Once a game idea is formed, attention should shift to the game’s focus. Is it all about the play experience and the main actions players get to use? Or is it more about exploring a narrative world? Is it a game meant to convey a feeling or idea? Or a game meant to simulate something in the real world? Journalists use the term angle to describe the perspective from which they are telling a story and their intention in researching and writing the piece. Similarly, understanding the angle you will take to craft your game will help you identify important questions to answer. A motivation is just that—the angle you are taking in the game’s design. Motivations link the basic game design tools discussed in Module 3, "Game Design Tools” with the kinds of play covered in Module 4, "Kinds of Play” and help set the stage for your design values described in Module 7, “Design Document.”

Designing Around the Main Thing the Player Gets to Do

  • What does the player get to do?
  • What is going on in the game?
  • What are some adjectives that describe the play experience?

Designing Around Constraints

We talked extensively about constraints in design tools. Review that material for a good review there. Here is a little more.

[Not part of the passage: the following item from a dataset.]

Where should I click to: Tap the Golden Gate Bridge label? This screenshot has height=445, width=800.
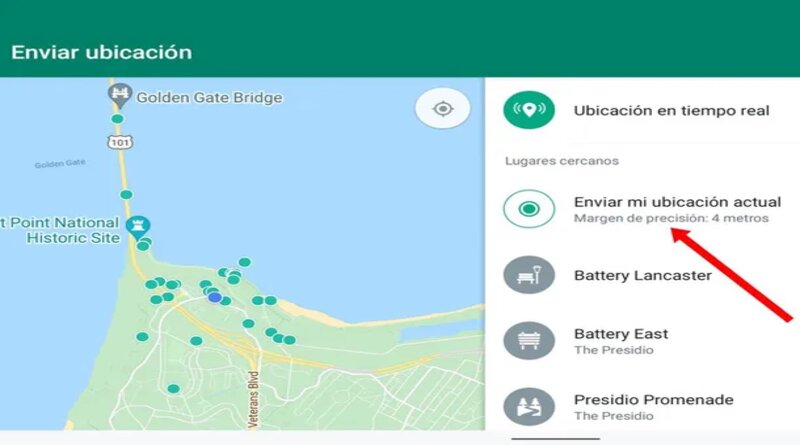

Constraint, both in terms of constraining what players can do and providing interesting limits on our game’s design, can generate creativity in overcoming them. Following are a few considerations we like to keep in mind when designing around constraints:

  • What does the game keep the player from doing? How is the player’s ability to overcome challenges limited? What do these limitations open up for players?
  • Where does the challenge come from? What is pushing back against the player’s ability to achieve their goals?
  • How do players make decisions—real time or turn based? Limiting the player’s time and ability to evaluate their options and make their next action is a great form of constraint.
  • Is the game competitive, cooperative, or both? The goals and to what end players are interacting are forms of constraint.
  • What is the mix of strategy, skill, chance, and uncertainty?Are there unpredictable elements in the game? What interesting choices can the player make? How skilled must the player become to achieve the goals of the game?
  • How does the player see, feel, and hear the game? What constraints come through the player’s ability to perceive the game? Is any information hidden?
  • How can we use constraint in our design process? What are some ways we can constrain our choices as designers? How can we use limitations to our advantage?

Designing Around a Story

Another core consideration for a game might be telling an interesting story, or perhaps to be more precise in how games tell stories: developing a storyworld. Perhaps you are interested in developing a character through your game, or maybe you have an idea for a setting or historic moment to situate your game in.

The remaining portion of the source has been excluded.